> Input data
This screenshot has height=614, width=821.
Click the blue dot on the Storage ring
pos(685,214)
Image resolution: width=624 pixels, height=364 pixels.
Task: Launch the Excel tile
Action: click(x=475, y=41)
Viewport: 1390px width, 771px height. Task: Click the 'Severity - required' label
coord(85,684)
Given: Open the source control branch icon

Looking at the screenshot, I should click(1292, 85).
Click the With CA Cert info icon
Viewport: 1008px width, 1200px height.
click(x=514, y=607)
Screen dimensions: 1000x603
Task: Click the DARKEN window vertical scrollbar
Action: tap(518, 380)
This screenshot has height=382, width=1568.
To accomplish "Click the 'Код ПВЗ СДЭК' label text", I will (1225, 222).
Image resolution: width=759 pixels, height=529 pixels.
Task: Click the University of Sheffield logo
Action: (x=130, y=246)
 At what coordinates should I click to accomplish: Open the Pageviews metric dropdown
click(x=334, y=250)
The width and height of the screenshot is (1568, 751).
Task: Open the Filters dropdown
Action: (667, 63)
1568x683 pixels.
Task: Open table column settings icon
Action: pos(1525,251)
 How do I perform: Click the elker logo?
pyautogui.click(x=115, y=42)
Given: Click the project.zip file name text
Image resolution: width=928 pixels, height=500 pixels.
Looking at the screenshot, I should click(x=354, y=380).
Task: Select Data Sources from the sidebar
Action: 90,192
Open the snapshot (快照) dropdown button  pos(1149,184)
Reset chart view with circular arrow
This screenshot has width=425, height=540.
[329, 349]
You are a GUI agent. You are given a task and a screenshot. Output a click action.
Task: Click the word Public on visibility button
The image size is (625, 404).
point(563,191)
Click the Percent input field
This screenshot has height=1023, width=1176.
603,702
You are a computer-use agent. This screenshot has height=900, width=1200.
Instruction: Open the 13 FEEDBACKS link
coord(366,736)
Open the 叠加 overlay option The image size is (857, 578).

> Task objective
Format the listing above as a Markdown table with one row per line, using a column named n for the row number and a column named Line for the line itself, and leave out blank lines.

> Answer to this problem
| n | Line |
|---|---|
| 1 | This screenshot has height=614, width=821. |
| 2 | Click the blue dot on the Storage ring |
| 3 | pos(685,214) |
| 4 | Image resolution: width=624 pixels, height=364 pixels. |
| 5 | Task: Launch the Excel tile |
| 6 | Action: click(x=475, y=41) |
| 7 | Viewport: 1390px width, 771px height. Task: Click the 'Severity - required' label |
| 8 | coord(85,684) |
| 9 | Given: Open the source control branch icon |
| 10 | Looking at the screenshot, I should click(1292, 85). |
| 11 | Click the With CA Cert info icon |
| 12 | Viewport: 1008px width, 1200px height. |
| 13 | click(x=514, y=607) |
| 14 | Screen dimensions: 1000x603 |
| 15 | Task: Click the DARKEN window vertical scrollbar |
| 16 | Action: tap(518, 380) |
| 17 | This screenshot has height=382, width=1568. |
| 18 | To accomplish "Click the 'Код ПВЗ СДЭК' label text", I will (1225, 222). |
| 19 | Image resolution: width=759 pixels, height=529 pixels. |
| 20 | Task: Click the University of Sheffield logo |
| 21 | Action: (x=130, y=246) |
| 22 |  At what coordinates should I click to accomplish: Open the Pageviews metric dropdown |
| 23 | click(x=334, y=250) |
| 24 | The width and height of the screenshot is (1568, 751). |
| 25 | Task: Open the Filters dropdown |
| 26 | Action: (667, 63) |
| 27 | 1568x683 pixels. |
| 28 | Task: Open table column settings icon |
| 29 | Action: pos(1525,251) |
| 30 |  How do I perform: Click the elker logo? |
| 31 | pyautogui.click(x=115, y=42) |
| 32 | Given: Click the project.zip file name text |
| 33 | Image resolution: width=928 pixels, height=500 pixels. |
| 34 | Looking at the screenshot, I should click(x=354, y=380). |
| 35 | Task: Select Data Sources from the sidebar |
| 36 | Action: 90,192 |
| 37 | Open the snapshot (快照) dropdown button  pos(1149,184) |
| 38 | Reset chart view with circular arrow |
| 39 | This screenshot has width=425, height=540. |
| 40 | [329, 349] |
| 41 | You are a GUI agent. You are given a task and a screenshot. Output a click action. |
| 42 | Task: Click the word Public on visibility button |
| 43 | The image size is (625, 404). |
| 44 | point(563,191) |
| 45 | Click the Percent input field |
| 46 | This screenshot has height=1023, width=1176. |
| 47 | 603,702 |
| 48 | You are a computer-use agent. This screenshot has height=900, width=1200. |
| 49 | Instruction: Open the 13 FEEDBACKS link |
| 50 | coord(366,736) |
| 51 | Open the 叠加 overlay option The image size is (857, 578). |